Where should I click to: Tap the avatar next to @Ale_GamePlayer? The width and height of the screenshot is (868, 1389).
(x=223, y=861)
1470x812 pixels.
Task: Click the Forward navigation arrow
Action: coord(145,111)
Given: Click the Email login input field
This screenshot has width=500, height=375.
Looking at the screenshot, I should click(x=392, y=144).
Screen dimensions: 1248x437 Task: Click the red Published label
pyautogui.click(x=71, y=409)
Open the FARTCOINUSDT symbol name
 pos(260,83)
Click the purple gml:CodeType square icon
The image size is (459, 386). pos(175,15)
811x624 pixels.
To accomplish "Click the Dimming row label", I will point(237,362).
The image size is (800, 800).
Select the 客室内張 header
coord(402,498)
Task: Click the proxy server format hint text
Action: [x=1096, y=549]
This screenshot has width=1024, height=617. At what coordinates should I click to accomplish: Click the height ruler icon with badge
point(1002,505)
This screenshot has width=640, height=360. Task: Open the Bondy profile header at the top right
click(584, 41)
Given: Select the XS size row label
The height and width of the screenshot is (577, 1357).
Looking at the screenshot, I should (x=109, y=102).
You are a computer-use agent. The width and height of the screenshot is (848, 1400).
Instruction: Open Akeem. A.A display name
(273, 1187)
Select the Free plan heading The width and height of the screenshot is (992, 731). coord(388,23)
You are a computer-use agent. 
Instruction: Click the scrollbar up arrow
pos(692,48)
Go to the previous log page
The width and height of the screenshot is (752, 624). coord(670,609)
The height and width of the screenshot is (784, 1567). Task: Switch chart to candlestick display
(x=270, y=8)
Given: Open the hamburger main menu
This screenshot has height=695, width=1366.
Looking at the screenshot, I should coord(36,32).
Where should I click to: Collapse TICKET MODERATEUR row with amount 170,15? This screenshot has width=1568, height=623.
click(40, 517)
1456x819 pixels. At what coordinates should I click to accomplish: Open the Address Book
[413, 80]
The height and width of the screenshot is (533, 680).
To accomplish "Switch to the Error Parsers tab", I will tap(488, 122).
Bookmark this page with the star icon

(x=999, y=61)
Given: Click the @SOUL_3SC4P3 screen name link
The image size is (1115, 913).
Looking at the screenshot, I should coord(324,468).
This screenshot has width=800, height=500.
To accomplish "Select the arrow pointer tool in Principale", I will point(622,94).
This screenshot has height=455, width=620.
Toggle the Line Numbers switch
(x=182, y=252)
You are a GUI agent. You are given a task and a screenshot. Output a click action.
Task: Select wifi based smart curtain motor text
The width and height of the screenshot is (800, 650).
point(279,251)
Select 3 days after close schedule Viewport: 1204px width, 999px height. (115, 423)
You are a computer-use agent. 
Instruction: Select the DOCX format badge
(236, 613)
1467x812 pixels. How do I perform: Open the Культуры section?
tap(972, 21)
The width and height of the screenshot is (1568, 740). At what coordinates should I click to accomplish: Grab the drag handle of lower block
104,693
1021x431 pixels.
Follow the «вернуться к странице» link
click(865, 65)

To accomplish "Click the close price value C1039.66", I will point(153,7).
__________
Task instructions — Please copy every line of the data that carries the string "agent".

Output of the exercise —
You are a computer-use agent. The width and height of the screenshot is (848, 1400).
You are a computer-use agent. 
You are a GUI agent. You are given a task and a screenshot. Output a click action.
You are a computer-use agent. 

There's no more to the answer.